Ada penambahan elemen pekerjaan pada SK8, sehingga waktu siklus pada SK8 berubah dari 33 detik bertambah menjadi 51 detik. Elemen pekerjaan diambil dari SK9 yaitu elemen pekerjaan 13 (EK13) QC2. Terjadi perubahan nama menjadi SK7 dan MP7 Tabel 4.31 Tabel Perbandingan Elemen Kerja Sebelum dan Sesudah Dilakukan Perbaikan pada SK9 Pada SK9, elemen pekerjaannya digabungkan ke SK8 sehingga tidak ada elemen pekerjaan lagi di SK9. Oleh karena itu MP9 dihilangkan. Berikut ini merupakan grafik perubahan yang terjadi pada line profiling, berdasarkan jumlah MP yang digunakan : Gambar 4.9 Grafik Perubahan Jumlah MP 4.5.3 Layout Target Line Profiling Setelah dilakukan perbaikan, terjadi pengurangan MP pada line profiling, maka terjadi perubahan tata letak dari masing-masing WS. Di bawah ini merupakan layout dari WS line profiling yang sudah diubah :

Gambar 4.10 Layout existing line profiling Dengan adanya perubahan layout line profiling, maka terjadi perubahan flow material.

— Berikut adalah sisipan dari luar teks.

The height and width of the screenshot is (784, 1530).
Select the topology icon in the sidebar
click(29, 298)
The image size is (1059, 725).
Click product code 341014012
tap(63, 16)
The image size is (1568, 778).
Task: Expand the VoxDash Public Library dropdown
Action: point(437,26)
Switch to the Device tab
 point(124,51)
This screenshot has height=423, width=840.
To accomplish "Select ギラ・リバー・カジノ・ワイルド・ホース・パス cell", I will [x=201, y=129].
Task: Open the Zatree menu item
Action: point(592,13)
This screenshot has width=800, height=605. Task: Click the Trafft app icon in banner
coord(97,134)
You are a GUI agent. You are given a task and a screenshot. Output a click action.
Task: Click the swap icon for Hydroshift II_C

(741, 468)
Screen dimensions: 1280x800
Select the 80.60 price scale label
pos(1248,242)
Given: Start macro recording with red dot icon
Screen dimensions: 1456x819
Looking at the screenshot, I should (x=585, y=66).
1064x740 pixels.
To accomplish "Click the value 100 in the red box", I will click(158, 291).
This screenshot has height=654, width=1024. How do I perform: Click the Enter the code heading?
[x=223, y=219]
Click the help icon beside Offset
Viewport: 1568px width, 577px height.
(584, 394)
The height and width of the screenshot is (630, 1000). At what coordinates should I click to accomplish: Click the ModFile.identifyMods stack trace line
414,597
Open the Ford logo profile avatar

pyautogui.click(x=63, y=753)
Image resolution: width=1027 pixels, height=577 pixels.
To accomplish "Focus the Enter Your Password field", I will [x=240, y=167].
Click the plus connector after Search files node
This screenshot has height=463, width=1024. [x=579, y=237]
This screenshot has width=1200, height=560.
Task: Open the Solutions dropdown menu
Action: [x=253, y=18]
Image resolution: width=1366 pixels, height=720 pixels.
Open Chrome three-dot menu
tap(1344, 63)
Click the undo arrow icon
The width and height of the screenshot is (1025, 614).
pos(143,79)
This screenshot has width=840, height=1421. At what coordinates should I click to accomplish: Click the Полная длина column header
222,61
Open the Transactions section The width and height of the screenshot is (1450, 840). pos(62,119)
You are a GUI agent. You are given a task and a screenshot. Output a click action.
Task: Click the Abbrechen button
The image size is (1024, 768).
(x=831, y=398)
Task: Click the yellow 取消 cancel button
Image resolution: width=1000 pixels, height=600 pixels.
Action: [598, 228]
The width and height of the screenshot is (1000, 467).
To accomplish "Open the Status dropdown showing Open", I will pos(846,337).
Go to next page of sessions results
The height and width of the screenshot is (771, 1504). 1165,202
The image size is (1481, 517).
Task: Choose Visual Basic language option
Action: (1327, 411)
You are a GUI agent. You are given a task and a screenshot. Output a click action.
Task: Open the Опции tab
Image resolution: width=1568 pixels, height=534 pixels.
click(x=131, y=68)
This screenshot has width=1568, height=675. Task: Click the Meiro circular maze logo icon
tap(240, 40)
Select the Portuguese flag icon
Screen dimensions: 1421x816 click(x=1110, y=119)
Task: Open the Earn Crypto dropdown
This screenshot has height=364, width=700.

Di bawah ini merupakan perubahan flow material pada line profiling setelah dilakukan improvement : Gambar 4.111 Flow Material Existing Condition pada Line Profiling Karena ada perubahan layout WS maka terjadi perubahan luas area pada line profiling, yaitu menjadi : Luas area = 12.00 x 6.00 = 60.00 m 2 Setelah dilakukan pengukuran area, maka terjadi pengurangan luas area sebesar 15.84 m 2 dari yang semula 75.84 m 2 menjadi 60.00 m 2 pada

line profiling. Berikut ini merupakan grafik perubahan yang terjadi pada line profiling berdasarkan area kerja yang digunakan : Gambar 4.12 Grafik Perubahan Luas Area Kerja Line Profiling 4.6 Membuat Standardisasi Kerja yang Baru Karena hasil yang ingi dicapai sudah sesuai dengan target, maka untuk selanjutnya dibuatlah standardisasi proses kerja yang baru sesuai dengan perbaikan yang sudah dilakukan. Namun untuk pembuatan standardisasi kerja yang baru tidak dibahas dalam penelitian ini.